改正の趣旨としては以下のものが挙げられています。

  1. ウェブサイトを利用した広告について、事件のあっせんにつながるおそれのある行為を未然に防止するために、新たに規定を設ける。
  2. 個人会員と法人会員の広告表示事項を明確にするために、項を分ける。
  3. その他字句の修正

といったものでした。実質1が改正点ですね。

ちなみに日本司法書士会連合会が全国の単位会に同じ規定を盛り込むよう要請しているもののようです。

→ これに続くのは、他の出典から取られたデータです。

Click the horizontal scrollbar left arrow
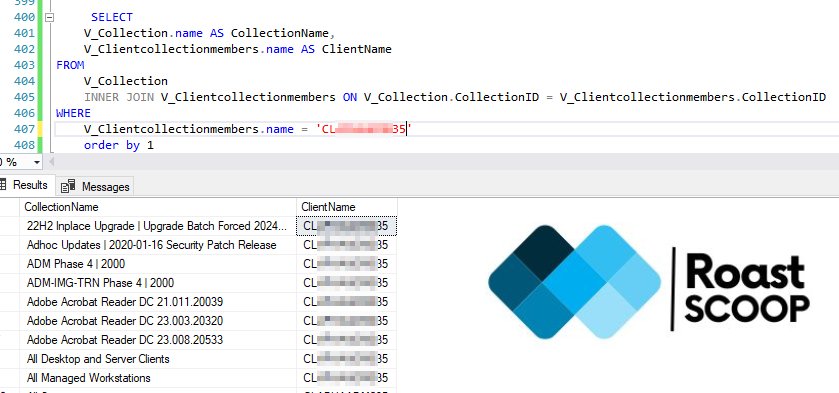This screenshot has height=393, width=839. [51, 162]
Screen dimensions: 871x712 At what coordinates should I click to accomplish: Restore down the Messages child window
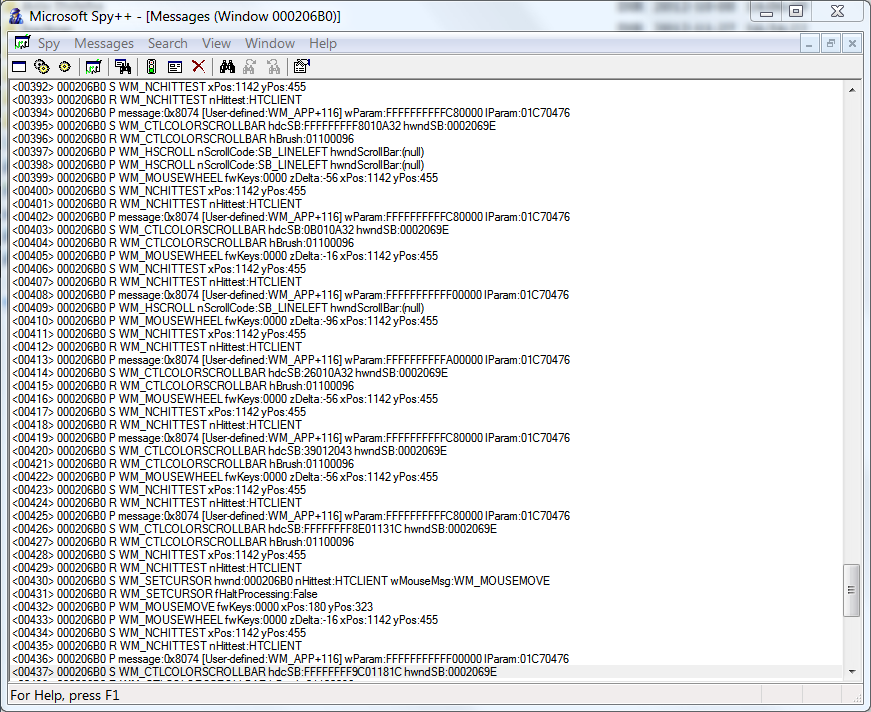tap(830, 44)
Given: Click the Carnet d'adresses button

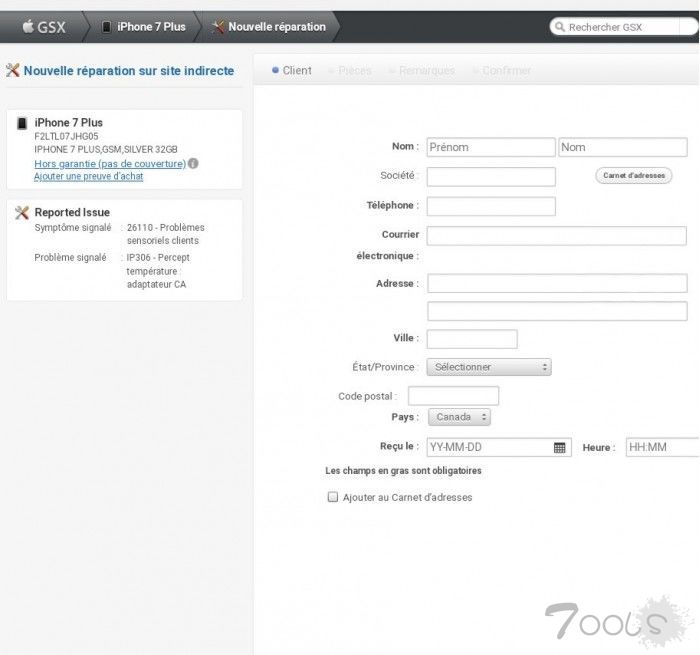Looking at the screenshot, I should [634, 175].
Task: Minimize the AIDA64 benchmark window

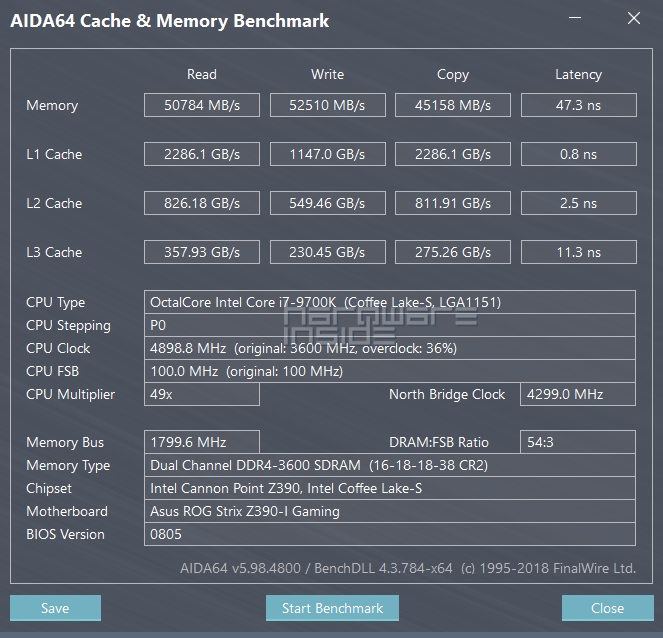Action: point(576,19)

業務広告に関する規則については全国一律でないとあまり意味がないということだそうで、その話でいくと他の単位会でも同様の議案が上がっているということなんでしょう。

「事件のあっせん」については下記の規定があります。

(依頼誘致の禁止)
司法書士法施行規則
第二十六条  司法書士は、不当な手段によつて依頼を誘致するような行為をしてはならない。
(不当誘致等)
司法書士倫理
第13条 司法書士は、不当な方法によって事件の依頼を誘致し、又は事件を誘発してはならない。
2司法書士は、依頼者の紹介を受けたことについて、その対価を支払ってはならない。
3司法書士は、依頼者の紹介をしたことについて、その対価を受け取ってはならない。
(非司法書士との提携禁止等)
第14条 司法書士は、司法書士法その他の法令の規定に違反して業務を行う者と提携して業務を行ってはならず、またこれらの者から事件のあっせんを受けてはならない。
2司法書士は、第三者に自己の名で司法書士業務を行わせてはならない。
今回の規則改正は、この辺りの条文を具体化したものになっているようです。
業務広告に関する規則
第4条の2 会員は、ホームページ、ブログ等の情報通信回線を利用したウェブサイト(以下「ホームページ等」という。)の開設者(以下「開設者」という。)に広告を依頼する場合、次に該当するときは広告を行なってはならない。
  1. 会員が開設者又は開設者が指定する第三者(以下、併せて「開設者等」という。)に対し、正当な広告の掲載料金以上の金銭その他の対価(以下「金銭等」という。)を支払うものであるとき
  2. ホームページ等を閲覧した者(以下「閲覧者」という。)が開設者等に対し、開設者等が司法書士を紹介することに関し、金銭等を支払うものであるとき。
  3. 開設者等が閲覧者と司法書士との間における正常な報酬の決定・事件の処理等、司法書士の業務及びその付随業務に関与できるものであるとき。
  4. その他ホームページ等に広告を行うことにより、法令、司法書士倫理又は会則に違反するおそれがあるものであるとき。

これらの規則は、不当な手段によつて依頼を誘致することを禁止することはもちろん、司法書士が得るべき報酬について、司法書士以外の者が直接、その一部を得ることを禁止したものと解することができそうです。

ちなみにこの規則、定時総会終結後、即発効しています。